Sometimes I need time off the computer stuff and deal with tangibles. Playing around with house-related things serves very well here, and most of the time iff I get started on a project, it ends up between fine and perfect.
This is a quick one about what's been done in the last few months. First item was fixing up the ugly floor board joints at some interior doors: originally I had put in some aluminium profiles, but screwed on and not very nicely done (as I had stupidly not centered the gap within the door frames which lead to all kinds of fun).
I decided to go for wooden strips and silicone to glue them down. Again, impatience made me end up with two different widths (the floor boards at the bedroom door have a narrower gap).
SPARCs are good for ballasting (but not a lot more, especially the SS5-170s). The other doors needed wider strips and some fiddly sawing to make them fit.
The doors with height-difference (tiles beyond) got new triangular wooden strips fitted.

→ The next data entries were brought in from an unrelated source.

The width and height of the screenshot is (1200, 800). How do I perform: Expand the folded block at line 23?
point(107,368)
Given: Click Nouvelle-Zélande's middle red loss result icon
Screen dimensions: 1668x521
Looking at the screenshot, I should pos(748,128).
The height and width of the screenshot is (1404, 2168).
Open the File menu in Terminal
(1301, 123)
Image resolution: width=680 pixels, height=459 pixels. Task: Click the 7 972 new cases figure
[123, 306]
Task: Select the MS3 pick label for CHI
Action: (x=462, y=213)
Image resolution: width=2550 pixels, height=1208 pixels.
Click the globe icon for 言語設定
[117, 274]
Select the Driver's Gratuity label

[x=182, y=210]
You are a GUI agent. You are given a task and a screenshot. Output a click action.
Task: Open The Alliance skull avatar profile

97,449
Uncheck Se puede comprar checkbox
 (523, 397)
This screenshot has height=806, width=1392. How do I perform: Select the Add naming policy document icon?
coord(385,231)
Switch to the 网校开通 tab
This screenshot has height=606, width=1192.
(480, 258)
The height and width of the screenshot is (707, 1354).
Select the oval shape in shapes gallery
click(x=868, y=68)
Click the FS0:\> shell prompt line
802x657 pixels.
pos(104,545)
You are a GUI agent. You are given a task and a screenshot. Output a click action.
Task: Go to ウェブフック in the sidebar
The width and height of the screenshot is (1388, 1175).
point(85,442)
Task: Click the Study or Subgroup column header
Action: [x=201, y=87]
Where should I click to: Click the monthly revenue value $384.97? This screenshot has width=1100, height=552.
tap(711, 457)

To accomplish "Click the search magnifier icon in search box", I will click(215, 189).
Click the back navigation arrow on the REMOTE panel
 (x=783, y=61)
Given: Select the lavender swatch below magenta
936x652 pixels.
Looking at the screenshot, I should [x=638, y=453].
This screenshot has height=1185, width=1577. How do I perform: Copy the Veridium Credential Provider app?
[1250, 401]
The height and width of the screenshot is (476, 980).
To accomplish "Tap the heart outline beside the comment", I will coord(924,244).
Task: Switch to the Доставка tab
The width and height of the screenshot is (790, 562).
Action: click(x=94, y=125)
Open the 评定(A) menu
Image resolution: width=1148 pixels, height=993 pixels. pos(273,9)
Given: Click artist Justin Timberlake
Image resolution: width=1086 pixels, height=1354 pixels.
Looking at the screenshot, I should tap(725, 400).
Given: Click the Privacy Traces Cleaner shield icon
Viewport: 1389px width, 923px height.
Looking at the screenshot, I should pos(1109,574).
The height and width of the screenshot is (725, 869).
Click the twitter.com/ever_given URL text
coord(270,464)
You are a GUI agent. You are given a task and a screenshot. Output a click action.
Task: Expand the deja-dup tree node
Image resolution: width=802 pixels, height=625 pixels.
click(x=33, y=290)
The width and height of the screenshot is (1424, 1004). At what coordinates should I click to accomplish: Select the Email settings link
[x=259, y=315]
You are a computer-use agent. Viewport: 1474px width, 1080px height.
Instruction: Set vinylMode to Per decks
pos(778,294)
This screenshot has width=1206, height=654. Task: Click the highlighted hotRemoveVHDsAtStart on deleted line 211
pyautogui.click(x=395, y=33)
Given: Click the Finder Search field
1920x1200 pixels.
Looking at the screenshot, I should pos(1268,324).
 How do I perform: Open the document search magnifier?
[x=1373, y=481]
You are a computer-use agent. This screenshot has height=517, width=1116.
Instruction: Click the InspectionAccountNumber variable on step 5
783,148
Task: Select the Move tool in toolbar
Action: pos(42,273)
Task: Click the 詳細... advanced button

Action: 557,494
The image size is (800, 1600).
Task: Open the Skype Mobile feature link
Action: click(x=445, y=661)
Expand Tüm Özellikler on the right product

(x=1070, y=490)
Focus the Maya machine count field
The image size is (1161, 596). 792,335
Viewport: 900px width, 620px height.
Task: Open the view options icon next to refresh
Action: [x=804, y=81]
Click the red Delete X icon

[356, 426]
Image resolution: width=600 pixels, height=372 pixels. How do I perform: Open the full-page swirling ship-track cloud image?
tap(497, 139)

A bit darker after lacquering than I had hoped but still a lot better than the ugly metal profiles. The book shelf in the living room got a round corner shelf for plants, and the kitchen got a dish washer - smallish but nice.
The mess of cutting the dishwasher support boards to shape with a jigsaw led me to buy a cheap circular saw ($48), and I used it very successfully for the next project: my stereo gear in the living room was on a somewhat cramped (mis-bought) IKEA Lack table, and rectangular tables suck because I sit at a 45° angle to the remote-controllable components. So I decided last weekend, when the weather was too crap for flying, to build me a Magic Rack. Hexagonal, because I can^W^Wthat fits best.
About $50 in parts (the MDF was most costly), and lots of fun to make.
I'm no audiophile but having been stung by noise problems before, this time there had to be separate holes for power and data cables.
It got late, as usual, botched the lacquering a bit but it works and fits my preferences for Form Follows Function, don't you think?